Membrane air conditioning is a category of cooling technologies that utilizes hydrophilic (attracted to water) membranes to dehumidify air efficiently as part of a cooling system.
How does it work?
Warm, moist air enters the system and the water (in vapor form) in the air is pulled out in the membrane. A vacuum pump then pulls the water vapor out of the membrane to a condenser, where it is turned back into liquid water for evaporative cooling or use in a heat exchanger. No heat is added or removed during this process. Because the water is removed with the membrane, the cooling coil downstream does not have to reduce the air temperature to 55°F to make the air comfortable, reducing overall cooling energy, even once the vacuum pump and condenser energy are accounted for.

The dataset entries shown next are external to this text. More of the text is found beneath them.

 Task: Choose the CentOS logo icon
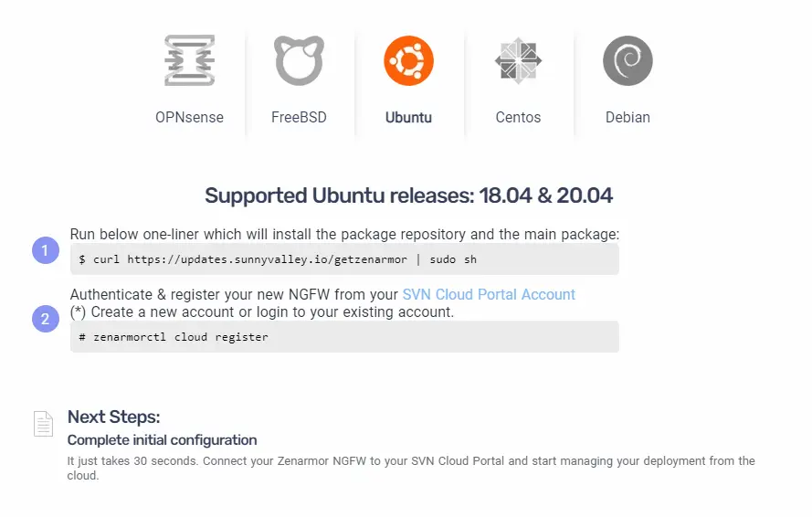pyautogui.click(x=518, y=60)
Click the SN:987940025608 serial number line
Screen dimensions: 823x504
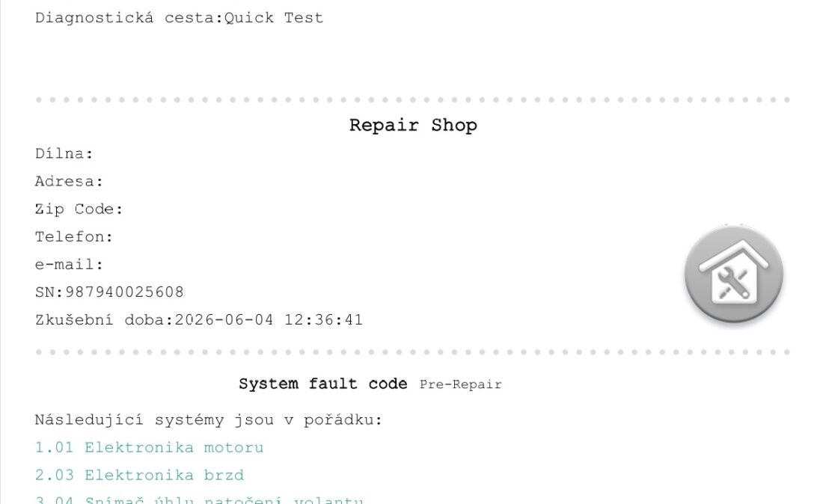(x=109, y=292)
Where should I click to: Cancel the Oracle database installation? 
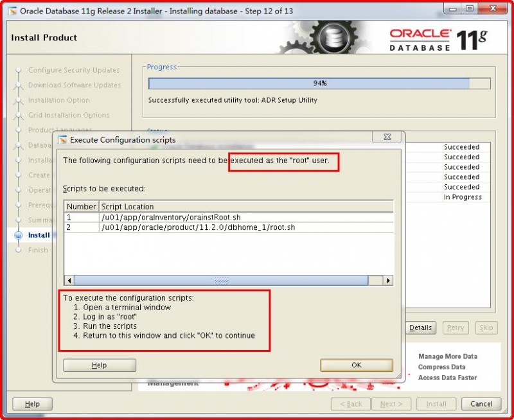pyautogui.click(x=481, y=404)
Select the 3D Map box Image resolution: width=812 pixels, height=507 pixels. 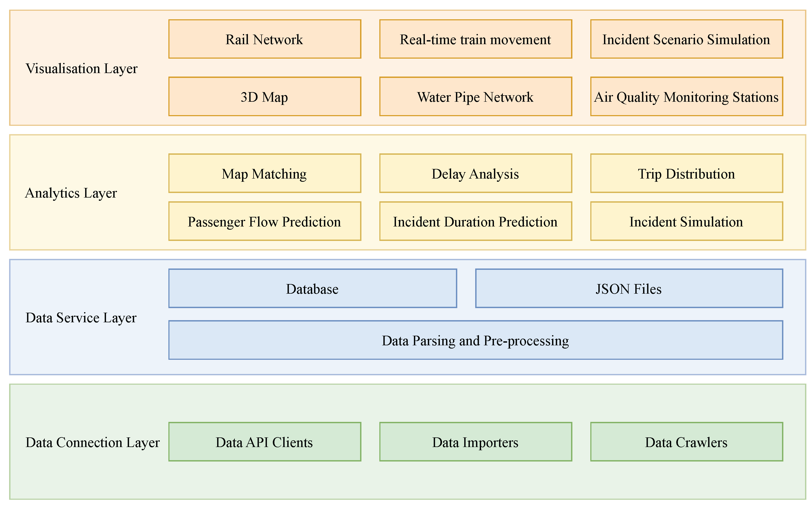pos(265,97)
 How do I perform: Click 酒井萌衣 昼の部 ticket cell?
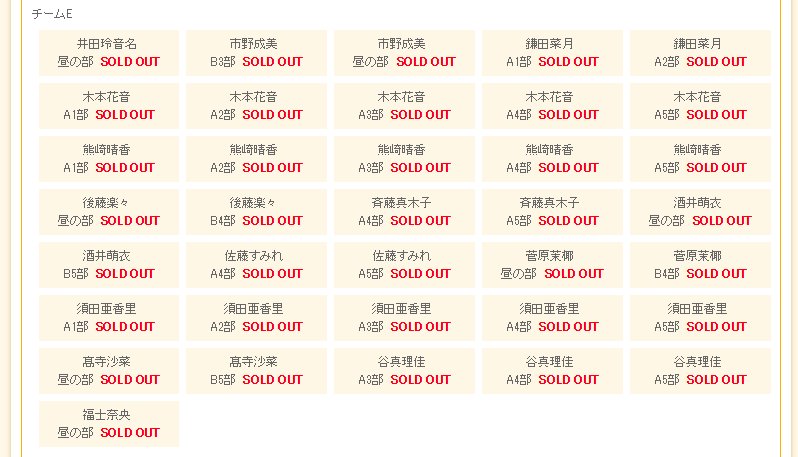(701, 212)
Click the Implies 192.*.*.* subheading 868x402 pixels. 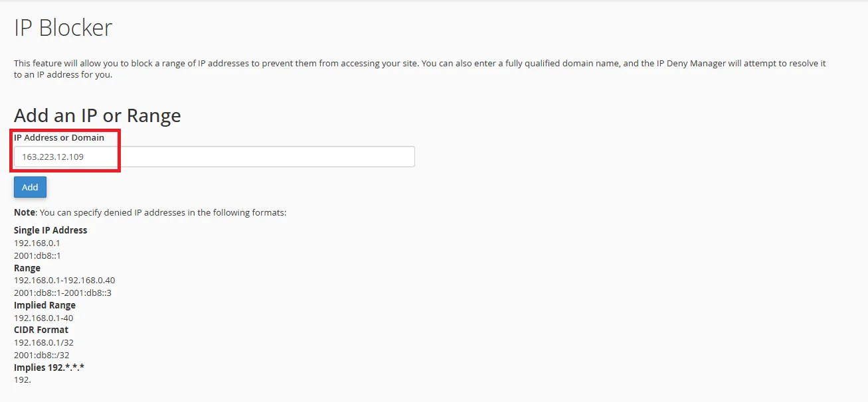tap(49, 367)
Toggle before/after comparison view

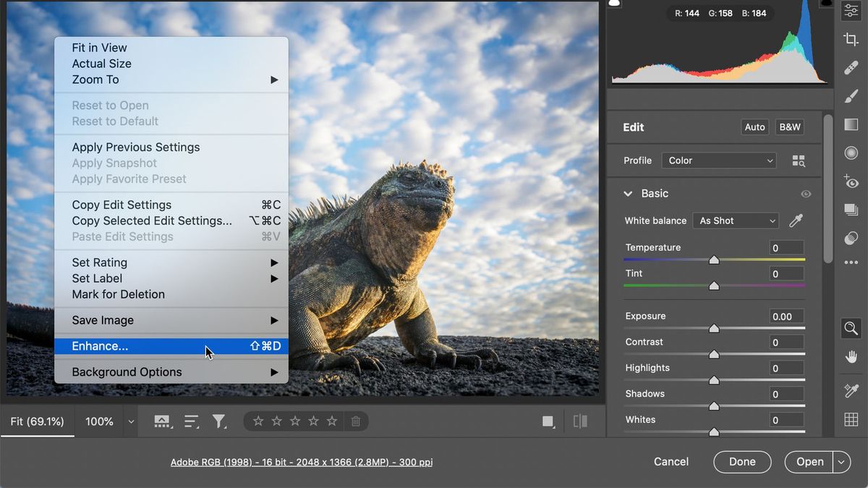579,421
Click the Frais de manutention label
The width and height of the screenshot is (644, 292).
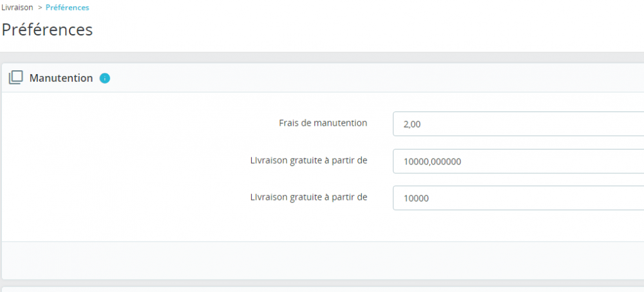323,122
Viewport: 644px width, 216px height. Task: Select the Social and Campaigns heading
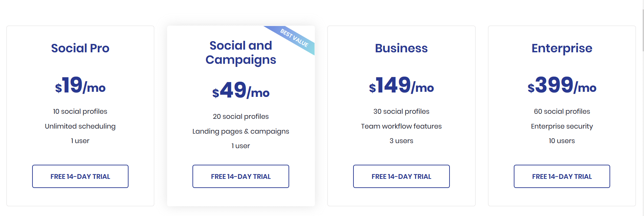[x=241, y=52]
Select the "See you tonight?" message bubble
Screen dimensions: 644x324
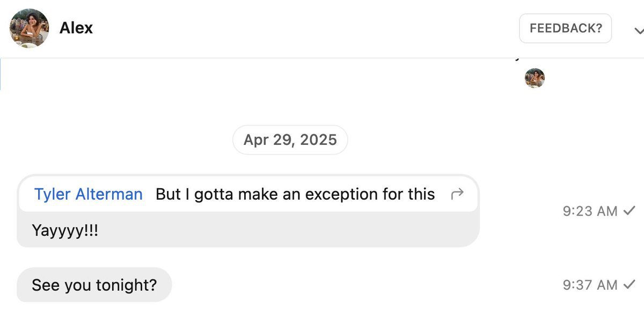point(94,285)

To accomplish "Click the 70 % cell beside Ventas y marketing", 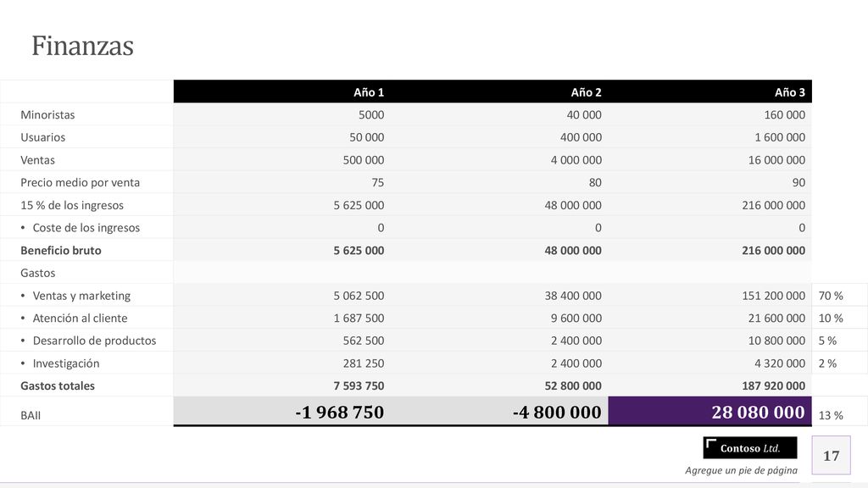I will click(x=831, y=296).
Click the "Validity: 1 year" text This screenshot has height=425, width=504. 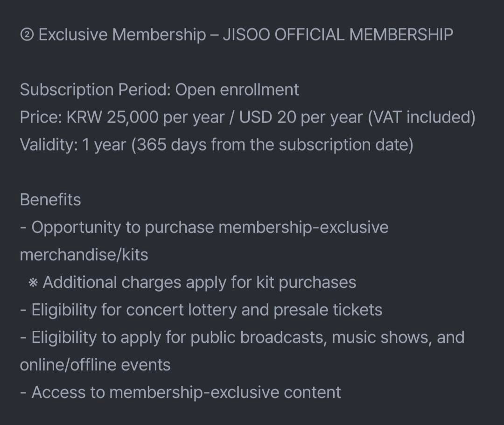[x=73, y=145]
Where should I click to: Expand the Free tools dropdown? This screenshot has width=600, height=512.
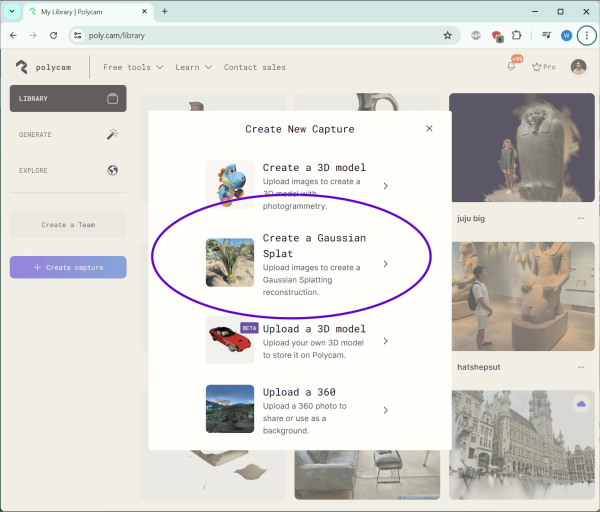pyautogui.click(x=133, y=67)
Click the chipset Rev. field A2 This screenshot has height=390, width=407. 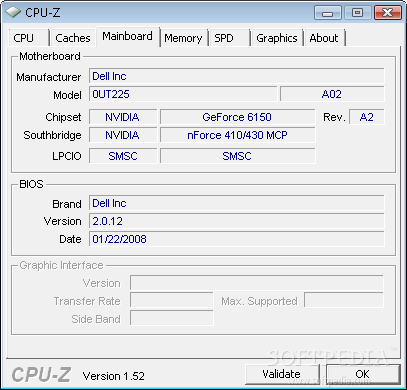[x=367, y=117]
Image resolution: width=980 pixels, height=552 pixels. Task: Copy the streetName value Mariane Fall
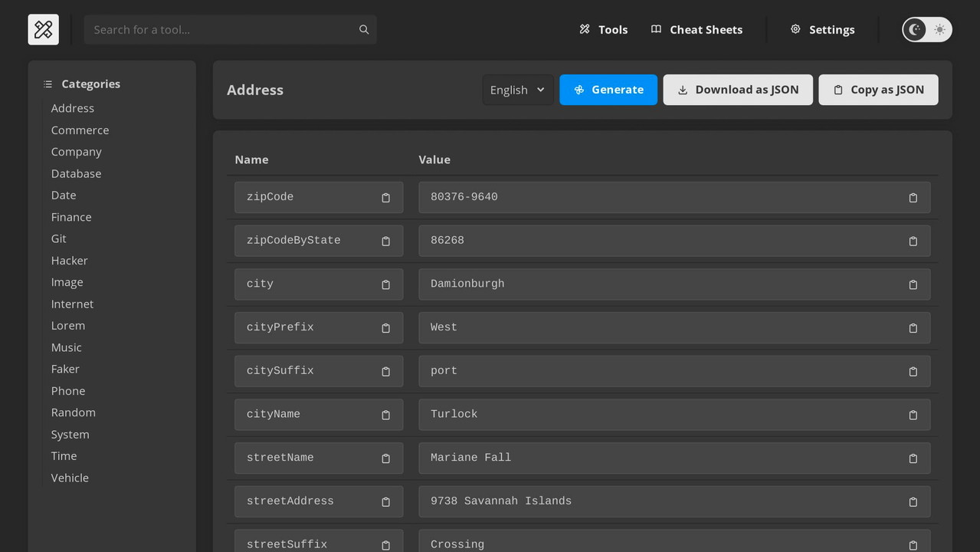913,458
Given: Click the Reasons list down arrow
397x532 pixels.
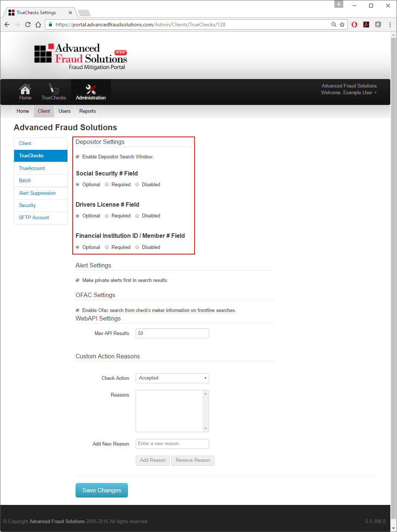Looking at the screenshot, I should [x=206, y=429].
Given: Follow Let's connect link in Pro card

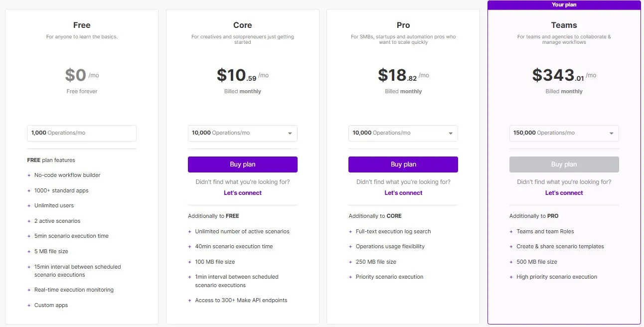Looking at the screenshot, I should [403, 193].
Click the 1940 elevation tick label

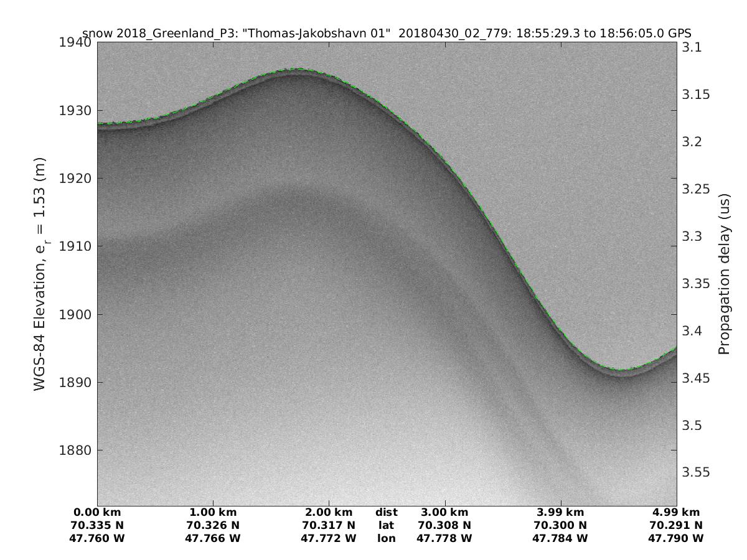(x=76, y=43)
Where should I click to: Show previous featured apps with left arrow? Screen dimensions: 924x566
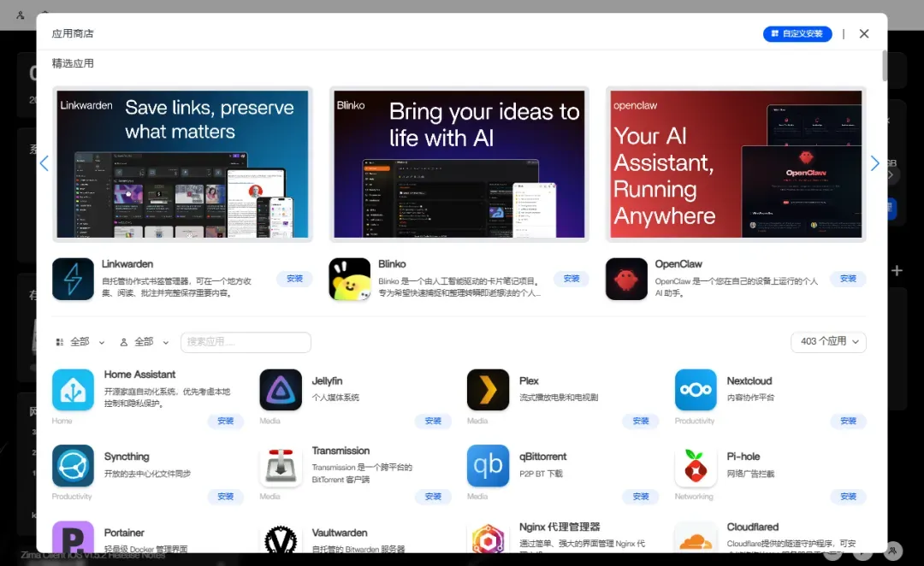pos(44,163)
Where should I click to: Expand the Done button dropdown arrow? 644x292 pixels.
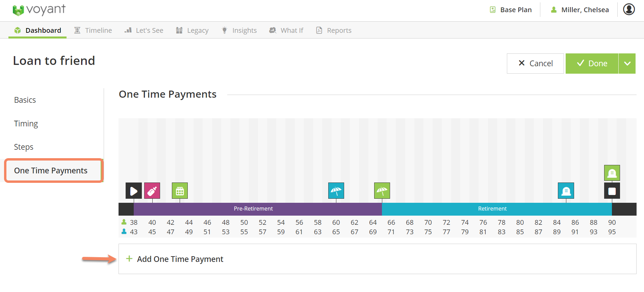click(627, 64)
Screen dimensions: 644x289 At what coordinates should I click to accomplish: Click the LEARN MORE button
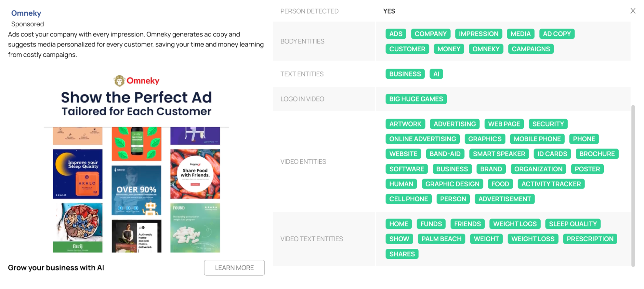(x=234, y=268)
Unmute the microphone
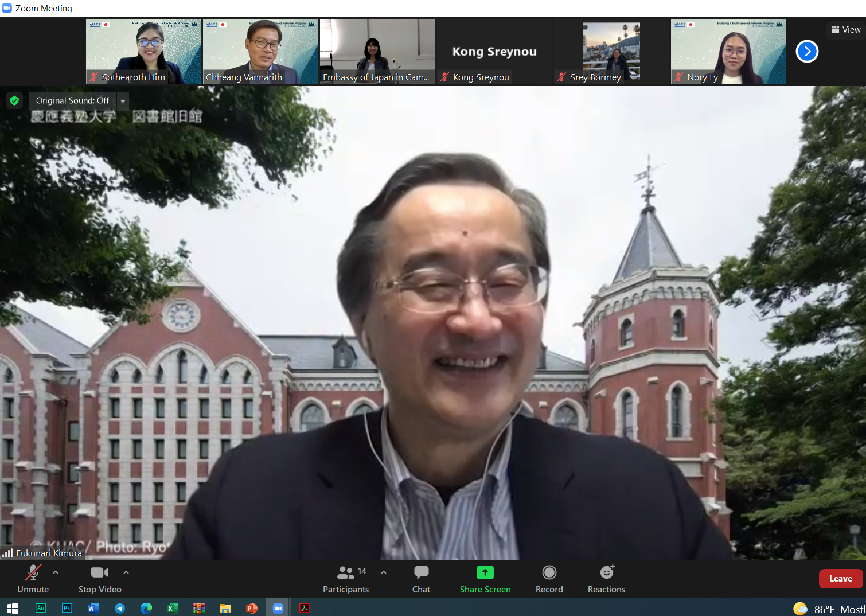 tap(33, 579)
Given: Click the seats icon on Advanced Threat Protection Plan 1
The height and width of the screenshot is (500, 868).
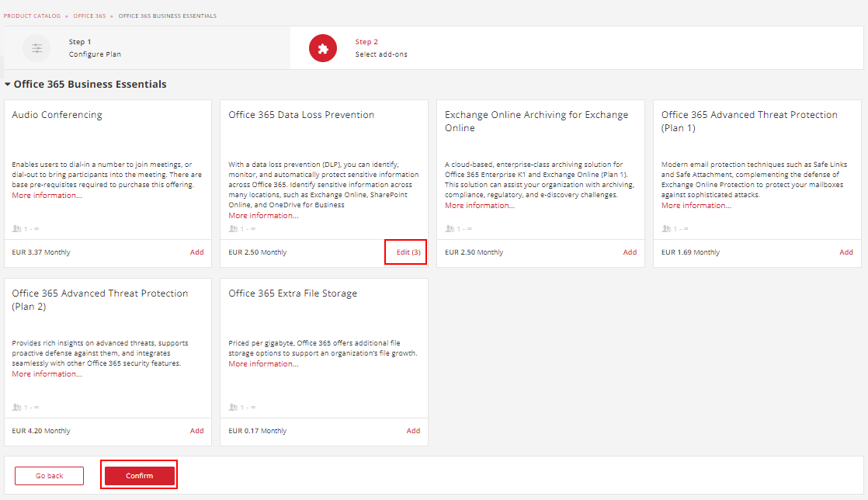Looking at the screenshot, I should coord(665,228).
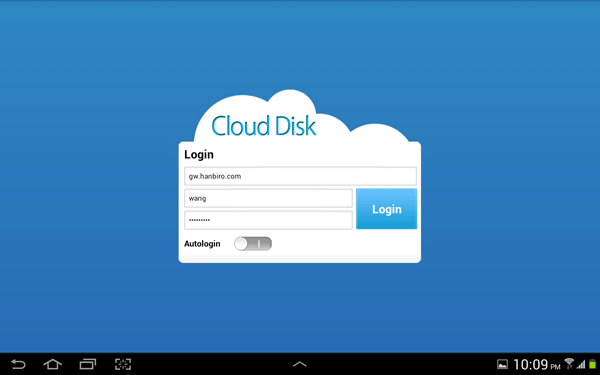Tap the screenshot capture icon
This screenshot has height=375, width=600.
(x=123, y=364)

What are the most appropriate applications?
Any building where tight control of space humidity is not crucial can be a good fit. This technology is most effective when paired with evaporative cooling, so humidity levels may increase slightly compared to conventional systems.
What are the savings?
In a Midwestern climate, membrane-based systems combined with desiccants and/or condensers can improve cooling efficiencies by 20% (condenser) to 60% (desiccants) over typical vapor-compression systems.
What are the non-energy benefits?
Membrane systems can recover water from the air and use that water to supply evaporative cooling systems, so they can produce significant water use savings in some cases.
What is the cost?
Costs are not available at this time, due to the small number of commercially-available products.
What is the status/availability of the technology?
This technology is still in the research phase, but a few commercial products are available, especially for use in data centers.
What kinds of incentives/programs are available?
Right now, this technology would be evaluated under Custom Rebate programs. Incentives will vary depending on customer specifics.